● Page text
The XM was imported into the United States by CXA, a company that had imported and federalized several hundred CX25 GTi and Prestige model cars for Citroën loyalists in the USA. These cars can be recognized by small filler plates at the headlights, as CxAuto installed the slightly narrower headlight units from the 1988–1993 Pontiac Grand Prix.

CxAuto presented the XM at the 1991 New York Motor Show, in the spring of 1991, and began converting and selling the XM Pallas (combined with the 2.0 injection engine) and the XM Vitesse (combined with the 3.0 V6 engine). In 1993, the XM Exclusive was added to the range. Unfortunately, the XM cost 40 percent more than the CX Prestige, with a price in excess of $50,000 due to the costs needed for the cars to comply with US regulations and only a few examples were sold. As a result of newer, tougher US anti-pollution standards, the import of these cars ceased in 1997. XM parts must be sent over from Europe.

● Given information
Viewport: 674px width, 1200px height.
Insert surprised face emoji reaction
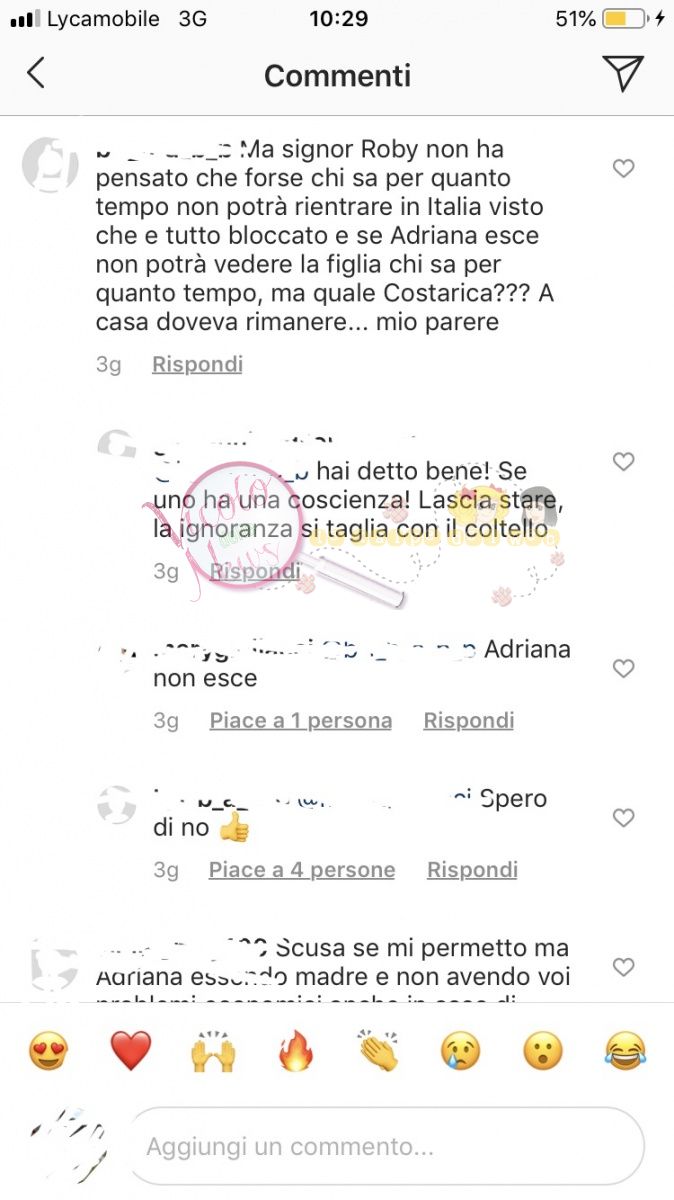543,1051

● Required action 1
In the passage on the Citroën XM in the United States, copy the text from "The XM was imported" to "Pontiac Grand Prix.", switching "loyalists" to "enthusiasts".
● Required action 2
Continue the passage on the Citroën XM in the United States after its last sentence.
You can ignore the listing.

● Response area 1
The XM was imported into the United States by CXA, a company that had imported and federalized several hundred CX25 GTi and Prestige model cars for Citroën enthusiasts in the USA. These cars can be recognized by small filler plates at the headlights, as CxAuto installed the slightly narrower headlight units from the 1988–1993 Pontiac Grand Prix.

● Response area 2
== Chinese production ==
The Citroën XM, along with the Citroën Xantia were assembled in a form of CKD in Huizhou, Guangdong province. This venture lasted for only two years in 1996 and 1997 and production numbers were extremely low. The cars were imported to China more or less fully assembled with only minor additions done in China as a way to avoid the high import tariffs on cars that existed at the time. The two models were given the same name: Fengshen Xuetielong XM.